### Exercise prompt
Copy, word for word, each line of the data below from the first through the line containing "Screen dimensions: 785x469", and stop there.

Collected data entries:
───

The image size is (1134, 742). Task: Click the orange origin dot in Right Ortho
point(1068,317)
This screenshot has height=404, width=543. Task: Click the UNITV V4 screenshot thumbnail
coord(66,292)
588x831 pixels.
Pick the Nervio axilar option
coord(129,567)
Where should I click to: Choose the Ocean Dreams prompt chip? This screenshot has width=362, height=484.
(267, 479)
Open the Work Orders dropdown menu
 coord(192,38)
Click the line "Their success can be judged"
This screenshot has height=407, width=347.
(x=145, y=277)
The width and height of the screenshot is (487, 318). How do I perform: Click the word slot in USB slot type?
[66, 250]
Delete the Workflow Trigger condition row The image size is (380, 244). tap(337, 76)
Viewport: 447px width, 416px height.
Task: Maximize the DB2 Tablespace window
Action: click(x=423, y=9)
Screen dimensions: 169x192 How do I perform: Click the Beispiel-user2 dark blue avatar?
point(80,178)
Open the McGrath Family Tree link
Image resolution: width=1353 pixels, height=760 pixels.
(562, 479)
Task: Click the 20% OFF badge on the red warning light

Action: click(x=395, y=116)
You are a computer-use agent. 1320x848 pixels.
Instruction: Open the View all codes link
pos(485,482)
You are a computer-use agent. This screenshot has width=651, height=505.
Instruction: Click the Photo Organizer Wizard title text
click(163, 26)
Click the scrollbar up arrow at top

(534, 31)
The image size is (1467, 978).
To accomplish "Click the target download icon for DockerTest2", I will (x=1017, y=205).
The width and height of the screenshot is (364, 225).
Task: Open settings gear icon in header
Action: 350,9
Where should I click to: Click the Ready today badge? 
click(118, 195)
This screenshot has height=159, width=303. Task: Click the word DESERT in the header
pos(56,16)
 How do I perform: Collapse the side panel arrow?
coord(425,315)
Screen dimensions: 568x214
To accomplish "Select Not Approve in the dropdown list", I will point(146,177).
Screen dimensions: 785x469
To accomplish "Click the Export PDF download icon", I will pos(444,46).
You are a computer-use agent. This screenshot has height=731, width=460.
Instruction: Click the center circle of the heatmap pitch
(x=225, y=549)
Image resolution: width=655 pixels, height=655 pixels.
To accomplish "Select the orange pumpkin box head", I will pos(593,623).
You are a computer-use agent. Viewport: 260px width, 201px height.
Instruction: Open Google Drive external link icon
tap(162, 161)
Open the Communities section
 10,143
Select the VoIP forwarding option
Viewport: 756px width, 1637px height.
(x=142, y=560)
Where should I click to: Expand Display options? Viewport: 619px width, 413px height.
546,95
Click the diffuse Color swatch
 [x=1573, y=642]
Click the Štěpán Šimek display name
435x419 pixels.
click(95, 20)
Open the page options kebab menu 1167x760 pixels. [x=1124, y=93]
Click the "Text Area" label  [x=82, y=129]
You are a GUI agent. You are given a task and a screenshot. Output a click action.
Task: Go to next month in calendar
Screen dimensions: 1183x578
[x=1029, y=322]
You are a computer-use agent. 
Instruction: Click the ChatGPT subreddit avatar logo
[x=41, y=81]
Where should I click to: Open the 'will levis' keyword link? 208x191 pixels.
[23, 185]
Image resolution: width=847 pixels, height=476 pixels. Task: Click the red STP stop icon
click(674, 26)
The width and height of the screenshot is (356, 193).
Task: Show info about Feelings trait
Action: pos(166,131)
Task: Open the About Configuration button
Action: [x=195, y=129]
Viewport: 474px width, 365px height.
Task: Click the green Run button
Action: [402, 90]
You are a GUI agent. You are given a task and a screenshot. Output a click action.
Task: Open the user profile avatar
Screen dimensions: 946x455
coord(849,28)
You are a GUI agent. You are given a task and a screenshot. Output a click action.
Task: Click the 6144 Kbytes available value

───

### Exercise solution
The image size is (1134, 742). Task: Click the orange origin dot in Right Ortho
point(1068,317)
This screenshot has height=404, width=543. Task: Click the UNITV V4 screenshot thumbnail
coord(66,292)
588x831 pixels.
Pick the Nervio axilar option
coord(129,567)
Where should I click to: Choose the Ocean Dreams prompt chip? This screenshot has width=362, height=484.
(267, 479)
Open the Work Orders dropdown menu
 coord(192,38)
Click the line "Their success can be judged"
This screenshot has height=407, width=347.
(x=145, y=277)
The width and height of the screenshot is (487, 318). How do I perform: Click the word slot in USB slot type?
[66, 250]
Delete the Workflow Trigger condition row The image size is (380, 244). tap(337, 76)
Viewport: 447px width, 416px height.
Task: Maximize the DB2 Tablespace window
Action: click(x=423, y=9)
Screen dimensions: 169x192 How do I perform: Click the Beispiel-user2 dark blue avatar?
point(80,178)
Open the McGrath Family Tree link
Image resolution: width=1353 pixels, height=760 pixels.
(562, 479)
Task: Click the 20% OFF badge on the red warning light

Action: click(x=395, y=116)
You are a computer-use agent. 1320x848 pixels.
Instruction: Open the View all codes link
pos(485,482)
You are a computer-use agent. This screenshot has width=651, height=505.
Instruction: Click the Photo Organizer Wizard title text
click(163, 26)
Click the scrollbar up arrow at top

(534, 31)
The image size is (1467, 978).
To accomplish "Click the target download icon for DockerTest2", I will (x=1017, y=205).
The width and height of the screenshot is (364, 225).
Task: Open settings gear icon in header
Action: 350,9
Where should I click to: Click the Ready today badge? 
click(118, 195)
This screenshot has height=159, width=303. Task: Click the word DESERT in the header
pos(56,16)
 How do I perform: Collapse the side panel arrow?
coord(425,315)
Screen dimensions: 568x214
To accomplish "Select Not Approve in the dropdown list", I will point(146,177).
Screen dimensions: 785x469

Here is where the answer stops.